3.2 Network Note DB lifecycle

• Creation of a network note

  • "empty-membership" proof in the Network Note DB (show that value under network_note_id is empty).

  • State transition updates leaf to:

    network_note_id → { created }
    

• Consumption of a network note

  • "created-membership" proof in Network Note DB (network_note_id → { created })

  • State transition updates leaf to:

    network_note_id → { spent }
    

• Double-spend prevention

  • Any later attempt to consume the same network_note_id will see spent and fail.

No nullifier is generated for network notes; the consumption is tracked directly in this SMT.

---

4. Why not reuse the note-ID SMT for public local notes as well?

One tempting thought: “If this works for network notes, can we use the same trick for public local notes and avoid nullifiers there too?”

We could, but we'd lose the persistent witness guarantee for public local notes, making client-side more costly due to an extra trip to the RPC needed.

5. Shared bits

Even with this split, there is still room for shared structure, e.g. for NoteTag / NoteAttachment that can be used by both note families where it makes sense. As such, this proposal is somewhat complementary to #2109 as mentioned at the start.

6. Open questions

• @bobbinth has surfaced an idea of hybrid accounts which sometimes act as network and sometimes as local accounts. I think this proposal would still support both modes. Specifically, there would be nothing preventing local accounts from consuming network notes in principle, with the caveat that they might need to re-query the note inclusion proof.
• for most use cases, the client should never need to track network notes (as they're intended for network accounts). But there might be some edge cases where e.g. the note needs to be re-claimable, in which case the local account should consume the network note, running into a similar issue as outlined above. On the other hand, this sort of makes me think that maybe re-claimable network notes are a bit hacky, and what we should employ instead is conditional logic in network notes (e.g. try to execute a bridge-out action, and if failed, created a P2ID payback note to the user - with both execution paths encoded within the same note script, i.e. one of the paths must succeed)

[PhilippGackstatter]

I think this is an interesting and well-thought through proposal. Thank you for describing it so clearly!

The part I'm primarily thinking about is the premise that nullifier trees are growing constantly. If we can solve this differently, e.g. conceptually have a new nullifier tree every x months or something like that, would implementing this proposal still make sense? Or in other words, is there a second motivation?

So, at first glance, if we could solve the nullifier growth at a more fundamental level, so it does not only slow down but is somehow reset at regular intervals, this would benefit the Miden protocol at large.

[bobbinth]

So, at first glance, if we could solve the nullifier growth at a more fundamental level, so it does not only slow down but is somehow reset at regular intervals, this would benefit the Miden protocol at large.
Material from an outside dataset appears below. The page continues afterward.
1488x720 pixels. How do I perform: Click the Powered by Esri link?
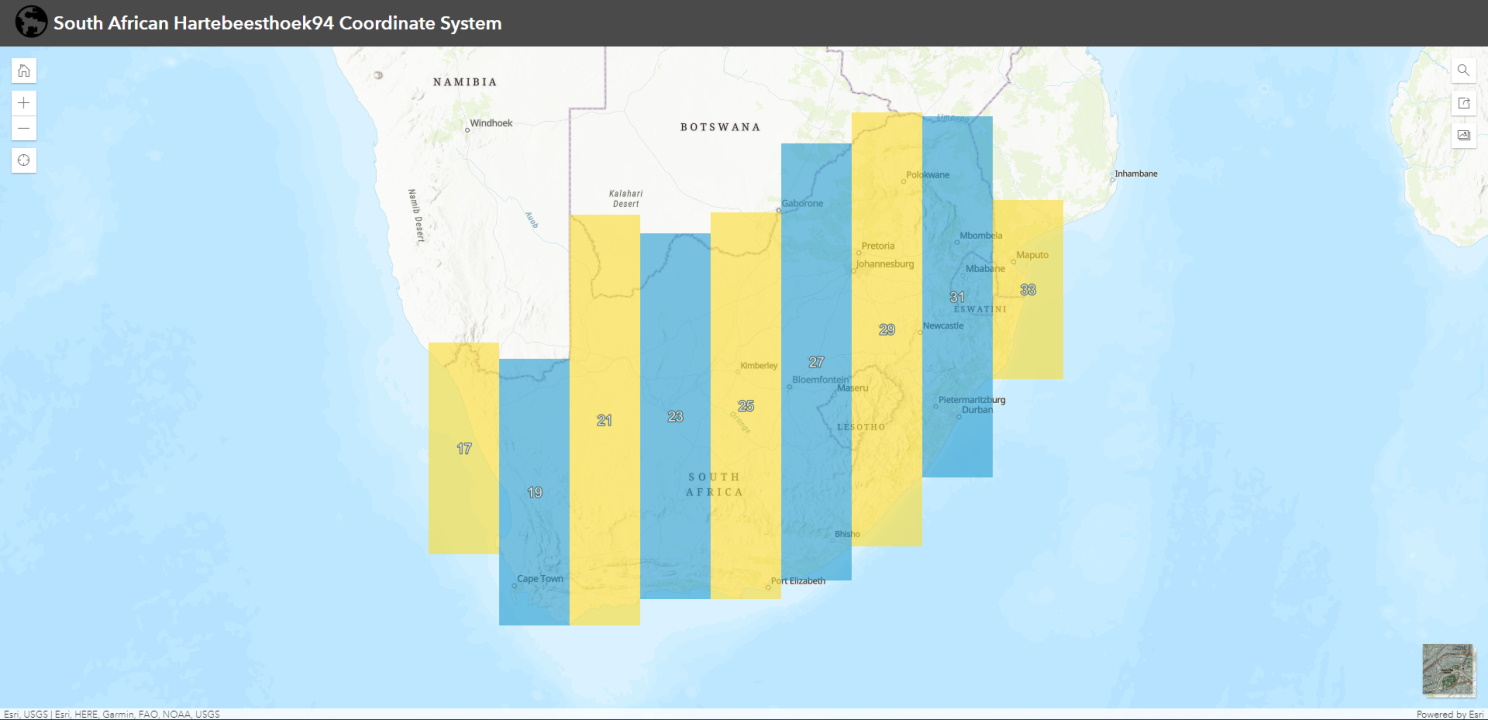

We already have a conceptual solution for this described in 0xMiden/miden-vm#356 - we haven't implemented it yet because nullifier tree wouldn't be an issue for the first year. So, the plan is to implement this after mainnet.

Overall, I think the main question is whether we expect public notes to be a sizable or a small fraction of the overall note set. For example, if public notes will be 10% of notes, then treating them separately would not have a meaningful impact on the entire system. But if they are 80% of all notes, the impact would be quite significant.

[PhilippGackstatter]

We already have a conceptual solution for this described in 0xMiden/miden-vm#356 - we haven't implemented it yet because nullifier tree wouldn't be an issue for the first year.

In my understanding, that would reduce the set of nullifiers the node needs to keep track of back to 0 on a regular basis, which is good. I was thinking about the constantly growing set of nullifiers (i.e. primarily a leaf becoming full = 1024 entries or the chance of collision), but statistically that seems to not even remotely be an issue in any reasonable timeframe, with reasonable assumptions (1000 tps, 1 note per tx).

So, assuming the number of nullifiers the node needs to keep track of is not a problem due to nullifier tree rotation, and the total set of nullifiers is also not an issue, what would be the main benefit of reducing the growth rate for nullifiers?

[mmagician]

So, assuming the number of nullifiers the node needs to keep track of is not a problem due to nullifier tree rotation, and the total set of nullifiers is also not an issue, what would be the main benefit of reducing the growth rate for nullifiers?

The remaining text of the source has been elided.